┌──

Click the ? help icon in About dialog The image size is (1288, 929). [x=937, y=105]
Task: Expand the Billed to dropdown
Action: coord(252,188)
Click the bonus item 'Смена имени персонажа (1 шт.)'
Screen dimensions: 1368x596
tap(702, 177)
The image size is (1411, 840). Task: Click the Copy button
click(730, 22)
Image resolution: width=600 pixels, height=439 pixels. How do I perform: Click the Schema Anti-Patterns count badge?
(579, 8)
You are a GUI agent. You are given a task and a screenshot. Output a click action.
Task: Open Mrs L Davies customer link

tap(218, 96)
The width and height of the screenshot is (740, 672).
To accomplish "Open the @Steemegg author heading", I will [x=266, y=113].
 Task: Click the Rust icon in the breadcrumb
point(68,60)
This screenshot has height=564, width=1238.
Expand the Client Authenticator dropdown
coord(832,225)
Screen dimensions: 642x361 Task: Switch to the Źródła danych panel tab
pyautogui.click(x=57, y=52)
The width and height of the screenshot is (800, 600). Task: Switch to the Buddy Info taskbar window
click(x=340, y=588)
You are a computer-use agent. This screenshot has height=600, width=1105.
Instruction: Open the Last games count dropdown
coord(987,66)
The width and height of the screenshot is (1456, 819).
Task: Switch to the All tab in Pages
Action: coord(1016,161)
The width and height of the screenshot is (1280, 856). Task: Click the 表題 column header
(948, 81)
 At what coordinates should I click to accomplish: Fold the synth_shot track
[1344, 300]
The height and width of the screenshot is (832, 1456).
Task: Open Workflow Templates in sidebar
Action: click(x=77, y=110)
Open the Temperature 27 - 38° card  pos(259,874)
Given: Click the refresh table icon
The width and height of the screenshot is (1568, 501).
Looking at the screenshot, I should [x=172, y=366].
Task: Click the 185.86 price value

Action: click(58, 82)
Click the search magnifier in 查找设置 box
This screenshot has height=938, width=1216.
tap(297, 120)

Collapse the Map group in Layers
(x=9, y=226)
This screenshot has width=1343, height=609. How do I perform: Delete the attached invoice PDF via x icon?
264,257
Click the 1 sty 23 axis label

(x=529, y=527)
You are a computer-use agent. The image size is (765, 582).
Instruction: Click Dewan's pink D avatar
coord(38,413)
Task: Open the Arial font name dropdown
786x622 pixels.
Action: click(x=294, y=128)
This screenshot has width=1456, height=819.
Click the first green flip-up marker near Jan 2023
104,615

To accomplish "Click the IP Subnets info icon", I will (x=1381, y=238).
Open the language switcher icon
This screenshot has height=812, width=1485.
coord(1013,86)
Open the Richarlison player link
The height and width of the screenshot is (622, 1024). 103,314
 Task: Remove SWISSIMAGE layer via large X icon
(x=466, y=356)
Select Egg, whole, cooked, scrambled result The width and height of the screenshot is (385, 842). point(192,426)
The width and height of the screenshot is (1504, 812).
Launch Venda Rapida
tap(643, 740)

└──

Copy out the material again, changing "icon" to "symbol" everywhere it occurs and leaving everything else unchanged.

### TASK SOLUTION
Click the ? help symbol in About dialog The image size is (1288, 929). [x=937, y=105]
Task: Expand the Billed to dropdown
Action: coord(252,188)
Click the bonus item 'Смена имени персонажа (1 шт.)'
Screen dimensions: 1368x596
tap(702, 177)
The image size is (1411, 840). Task: Click the Copy button
click(730, 22)
Image resolution: width=600 pixels, height=439 pixels. How do I perform: Click the Schema Anti-Patterns count badge?
(579, 8)
You are a GUI agent. You are given a task and a screenshot. Output a click action.
Task: Open Mrs L Davies customer link

tap(218, 96)
The width and height of the screenshot is (740, 672).
To accomplish "Open the @Steemegg author heading", I will [x=266, y=113].
 Task: Click the Rust symbol in the breadcrumb
point(68,60)
This screenshot has height=564, width=1238.
Expand the Client Authenticator dropdown
coord(832,225)
Screen dimensions: 642x361 Task: Switch to the Źródła danych panel tab
pyautogui.click(x=57, y=52)
The width and height of the screenshot is (800, 600). Task: Switch to the Buddy Info taskbar window
click(x=340, y=588)
You are a computer-use agent. This screenshot has height=600, width=1105.
Instruction: Open the Last games count dropdown
coord(987,66)
The width and height of the screenshot is (1456, 819).
Task: Switch to the All tab in Pages
Action: coord(1016,161)
The width and height of the screenshot is (1280, 856). Task: Click the 表題 column header
(948, 81)
 At what coordinates should I click to accomplish: Fold the synth_shot track
[1344, 300]
The height and width of the screenshot is (832, 1456).
Task: Open Workflow Templates in sidebar
Action: click(x=77, y=110)
Open the Temperature 27 - 38° card  pos(259,874)
Given: Click the refresh table symbol
The width and height of the screenshot is (1568, 501).
Looking at the screenshot, I should [x=172, y=366].
Task: Click the 185.86 price value

Action: click(58, 82)
Click the search magnifier in 查找设置 box
This screenshot has height=938, width=1216.
tap(297, 120)

Collapse the Map group in Layers
(x=9, y=226)
This screenshot has width=1343, height=609. How do I perform: Delete the attached invoice PDF via x symbol?
264,257
Click the 1 sty 23 axis label

(x=529, y=527)
You are a computer-use agent. The image size is (765, 582).
Instruction: Click Dewan's pink D avatar
coord(38,413)
Task: Open the Arial font name dropdown
786x622 pixels.
Action: click(x=294, y=128)
This screenshot has width=1456, height=819.
Click the first green flip-up marker near Jan 2023
104,615

To accomplish "Click the IP Subnets info symbol", I will (x=1381, y=238).
Open the language switcher symbol
This screenshot has height=812, width=1485.
coord(1013,86)
Open the Richarlison player link
The height and width of the screenshot is (622, 1024). 103,314
 Task: Remove SWISSIMAGE layer via large X symbol
(x=466, y=356)
Select Egg, whole, cooked, scrambled result The width and height of the screenshot is (385, 842). point(192,426)
The width and height of the screenshot is (1504, 812).
Launch Venda Rapida
tap(643, 740)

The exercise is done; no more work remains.